La recherche linguistique, se nourrissant de ces débats et grâce à son ouverture sur d’autres disciplines, remet à l’ordre du jour les questionnements relatifs à la relation entre cultures et langues. Un tel rapprochement se fait à la faveur de la recherche sur la traduction, notamment automatique, au traitement automatique des langues, aux analyses de linguistique contrastive, aux travaux sur la phraséologie et le figement linguistique, à ceux qui s’intéressent aux dimensions pragmatiques et à la fixation du culturel dans les langues (cf. par exemple Xavier Blanco et Salah Mejri, Les pragmatèmes, Classiques Garnier, 2018), etc.

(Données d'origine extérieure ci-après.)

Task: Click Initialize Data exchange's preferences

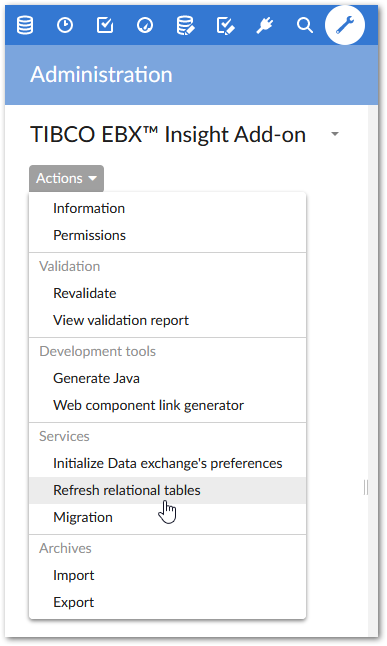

Cette rencontre sera l’occasion de s’interroger sur la dimension culturelle dans les langues et la part du linguistique dans l’élaboration des différentes cultures et leur préservation, notamment par le biais de l’écriture.
Les axes majeurs qui seront retenus seront les suivants :
- expressions sémiotiques et langues du monde ;
- cultures, langues et créations culturelles : patrimoine immatériel, littérature, néologie, parémies (proverbes, dictons, etc.) ;
- objets linguistiques culturels : les dictionnaires, les écritures, les calligraphies, les simulations informatiques du langage, etc.
- acquisition et apprentissage des langues et des cultures dans un monde de plus en plus global, marqué par le développement de la production et des échanges numériques ;
- préservation du patrimoine linguistique menacé d’extinction ;
- langage et urbanisation : les croisements linguistiques, la fonction identitaire du langage, les droits linguistiques ;
- compétences linguistiques et usages multiples des outils de communication comme l’internet.
Nous n’avons là que quelques pistes de réflexion. Tout autre participation en rapport avec la thématique générale ne peut être qu’un enrichissement.